[Records for locating displayed items]

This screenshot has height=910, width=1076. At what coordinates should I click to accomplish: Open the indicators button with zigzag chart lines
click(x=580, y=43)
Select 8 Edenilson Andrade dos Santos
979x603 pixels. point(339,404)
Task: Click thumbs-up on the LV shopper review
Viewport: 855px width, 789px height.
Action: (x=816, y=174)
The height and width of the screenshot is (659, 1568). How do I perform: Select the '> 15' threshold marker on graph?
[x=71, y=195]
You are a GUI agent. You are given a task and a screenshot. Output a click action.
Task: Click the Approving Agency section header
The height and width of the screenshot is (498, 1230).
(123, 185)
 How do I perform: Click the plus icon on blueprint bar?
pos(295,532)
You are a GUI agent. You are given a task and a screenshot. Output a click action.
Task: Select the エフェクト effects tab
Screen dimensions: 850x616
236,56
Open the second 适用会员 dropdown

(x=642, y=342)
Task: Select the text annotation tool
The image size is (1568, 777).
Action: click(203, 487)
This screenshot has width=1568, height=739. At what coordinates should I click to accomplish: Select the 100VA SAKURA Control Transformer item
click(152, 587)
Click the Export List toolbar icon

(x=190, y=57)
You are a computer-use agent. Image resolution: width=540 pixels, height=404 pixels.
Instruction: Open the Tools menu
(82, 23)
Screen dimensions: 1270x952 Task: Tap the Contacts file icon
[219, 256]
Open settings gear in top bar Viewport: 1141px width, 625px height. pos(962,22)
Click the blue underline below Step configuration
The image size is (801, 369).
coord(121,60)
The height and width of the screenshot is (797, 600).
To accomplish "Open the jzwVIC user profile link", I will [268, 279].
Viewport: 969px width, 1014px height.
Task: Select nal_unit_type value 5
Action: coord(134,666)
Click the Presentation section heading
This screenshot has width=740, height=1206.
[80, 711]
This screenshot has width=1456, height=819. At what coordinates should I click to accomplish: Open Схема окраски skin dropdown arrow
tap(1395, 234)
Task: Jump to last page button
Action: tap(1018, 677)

| TASK PROMPT |
Rewrite the records above as a two-column Markdown table headed Row and Text. Start with the line containing "Task: Click thumbs-up", continue through the end of the records, and omit blank lines.

| OUTPUT |
| Row | Text |
|---|---|
| 1 | Task: Click thumbs-up on the LV shopper review |
| 2 | Viewport: 855px width, 789px height. |
| 3 | Action: (x=816, y=174) |
| 4 | The height and width of the screenshot is (659, 1568). How do I perform: Select the '> 15' threshold marker on graph? |
| 5 | [x=71, y=195] |
| 6 | You are a GUI agent. You are given a task and a screenshot. Output a click action. |
| 7 | Task: Click the Approving Agency section header |
| 8 | The height and width of the screenshot is (498, 1230). |
| 9 | (123, 185) |
| 10 |  How do I perform: Click the plus icon on blueprint bar? |
| 11 | pos(295,532) |
| 12 | You are a GUI agent. You are given a task and a screenshot. Output a click action. |
| 13 | Task: Select the エフェクト effects tab |
| 14 | Screen dimensions: 850x616 |
| 15 | 236,56 |
| 16 | Open the second 适用会员 dropdown |
| 17 | (x=642, y=342) |
| 18 | Task: Select the text annotation tool |
| 19 | The image size is (1568, 777). |
| 20 | Action: click(203, 487) |
| 21 | This screenshot has width=1568, height=739. At what coordinates should I click to accomplish: Select the 100VA SAKURA Control Transformer item |
| 22 | click(152, 587) |
| 23 | Click the Export List toolbar icon |
| 24 | (x=190, y=57) |
| 25 | You are a computer-use agent. Image resolution: width=540 pixels, height=404 pixels. |
| 26 | Instruction: Open the Tools menu |
| 27 | (82, 23) |
| 28 | Screen dimensions: 1270x952 Task: Tap the Contacts file icon |
| 29 | [219, 256] |
| 30 | Open settings gear in top bar Viewport: 1141px width, 625px height. pos(962,22) |
| 31 | Click the blue underline below Step configuration |
| 32 | The image size is (801, 369). |
| 33 | coord(121,60) |
| 34 | The height and width of the screenshot is (797, 600). |
| 35 | To accomplish "Open the jzwVIC user profile link", I will [268, 279]. |
| 36 | Viewport: 969px width, 1014px height. |
| 37 | Task: Select nal_unit_type value 5 |
| 38 | Action: coord(134,666) |
| 39 | Click the Presentation section heading |
| 40 | This screenshot has width=740, height=1206. |
| 41 | [80, 711] |
| 42 | This screenshot has width=1456, height=819. At what coordinates should I click to accomplish: Open Схема окраски skin dropdown arrow |
| 43 | tap(1395, 234) |
| 44 | Task: Jump to last page button |
| 45 | Action: tap(1018, 677) |